Page Layouts in Scalar 2: Media Galleries
Structured Media Gallery. Taken from Jacqueline Wernimont et al’s Performing Archive: Curtis + “the vanishing race”.
Scalar 2 was developed in an effort to give books composed in the platform greater versatility and visual impact while also making them easier to read and navigate. To this end, we added several new page layouts options, allowing users to choose, with more precision, the look, arrangement, and in many ways, the function of individual pages within a project. In the coming weeks we’ll be blogging about those various options, which include, among others features, an image header, splash images, visualizations, and a Google Map that plots geo-reference Scalar content. Today, we’ll be talking specifically about our two media-focused layouts: the Media Gallery and the Structured Media Gallery layouts.
Our Media Gallery layout gathers all media objects inserted on a page as well as all media objects associated with the page -that is, all media object that have been tagged by the page or are in a path contained by the page- and displays them in a flip-through media carousel. Put another way, if you insert several images on page and then set that page to the Media Gallery layout, those images will appear in a carousel at the top of the page. If instead, you tag that page to several videos or make that page a path that includes a series of videos, those videos will also show up in the carousel.
The Structured Media Gallery layout functions in a similar fashion, but with a few key differences. Pages set to the Structured Media Gallery layout will display media associated with that page, not in a carousel, but as a collection of thumbnails. More importantly, it will not only gather media that are associated with the current page, but also media that are associated with its associated pages. Meaning, it will not only display media that are tagged or contained by the current page, but also media that are tagged or contained by pages that it tags or contains.
Let’s take an example. A user wants to create a collection of media used throughout their project; they want to split that collection into several mini-collections, for instance, based on themes; and they want to display the whole collection, made up of those mini-collections, all on the same page. To do this, a user would first build the mini-collections of media objects by creating paths for each –that is, creating a path for one theme, selecting the media objects that are contained in that path and then doing the same for other themes (remember, in Scalar, you can put anything on a path; not just pages, but media as well) (see figure 2).
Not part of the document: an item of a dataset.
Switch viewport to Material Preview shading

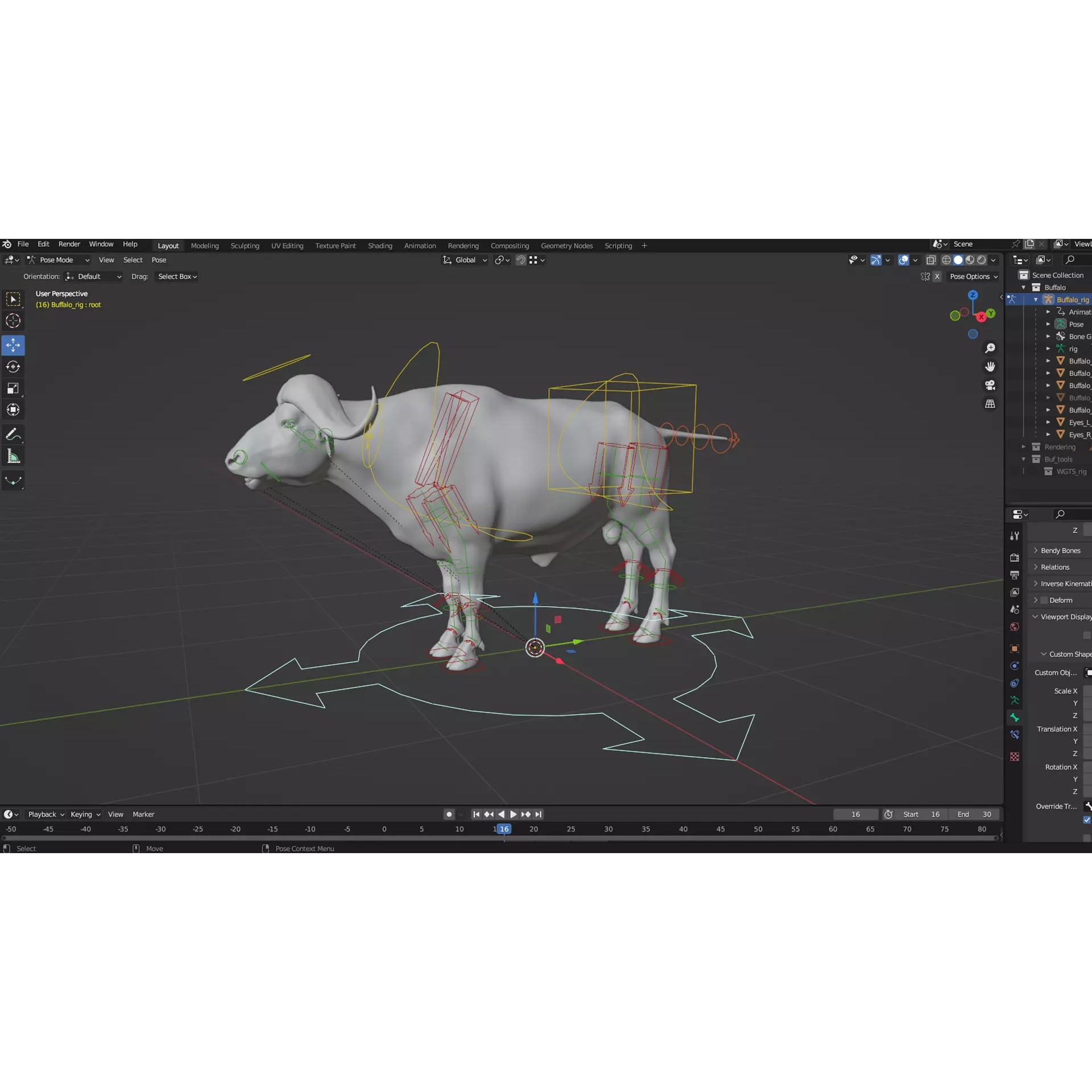tap(969, 260)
Second, they would create a top level path –say, called Media Collection- put the thematic media paths they just created on that path (again, in Scalar, you can put anything on a path, including other paths) and set that top level path to Structured Media Gallery (see figure 3). The result would be a page that displayed all of the mini-collections (paths), together, each under its respective title (see the example of the Structured Media Gallery in the header image to this article).
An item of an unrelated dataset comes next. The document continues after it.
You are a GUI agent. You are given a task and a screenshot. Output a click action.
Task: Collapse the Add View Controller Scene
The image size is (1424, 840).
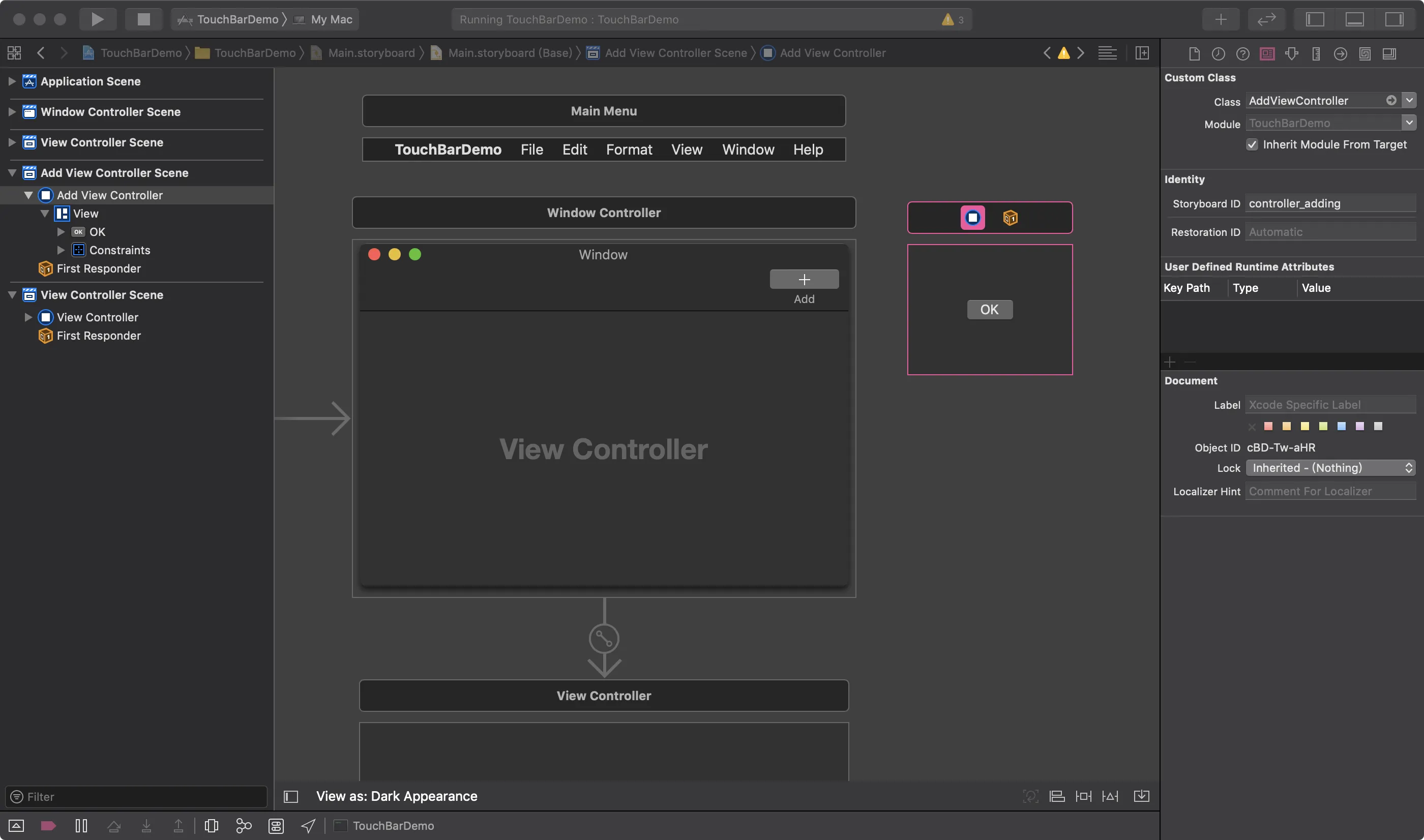point(12,173)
Pages set to the Structured Media Gallery layout will also gather and display media objects that have been tagged to the current or associated pages. So between paths and tags, there are any number of combinations one can use. Meaning, you could get the same result as above, were you to tag several paths of media objects or tag several pages that tag media objects or create a path of pages that tag media objects. The Structured Media Gallery layout will latch onto any parent to child to grandchild set of relationships in Scalar.
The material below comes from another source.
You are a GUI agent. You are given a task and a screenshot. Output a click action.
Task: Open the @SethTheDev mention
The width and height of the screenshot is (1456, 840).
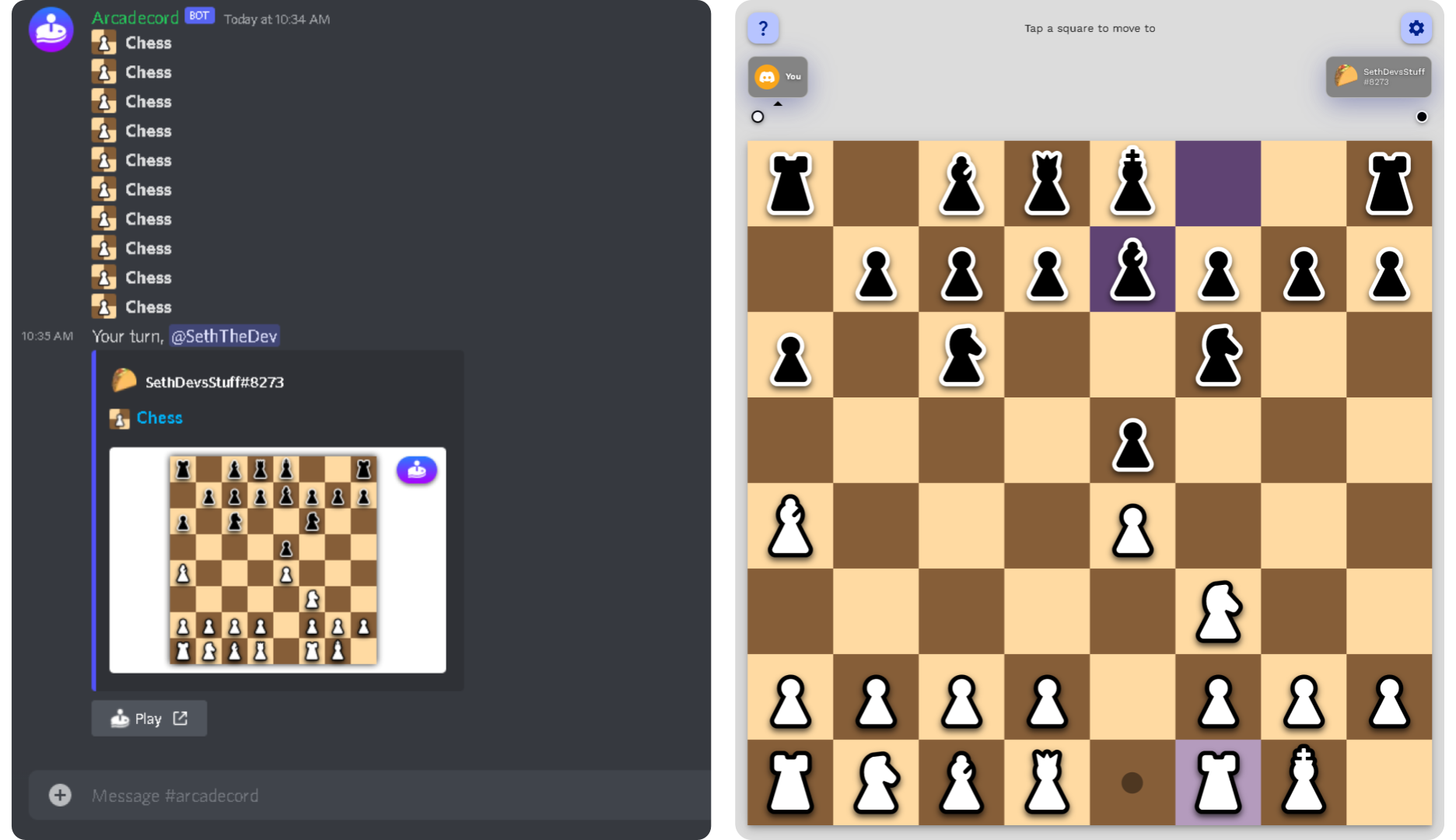225,335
But, of course, one doesn’t have to use the Structured Media Gallery layout as a way to aggregate media objects two levels removed from the current page. One can also use it to gather media associated with the current page, as with the Media Gallery layout. But in this case, that media will be displayed, not in a carousel, but as thumbnails. Jason Mittell for instance, has done this to great effect, in his Complex TV, creating a thumbnail gallery of clips used across his book.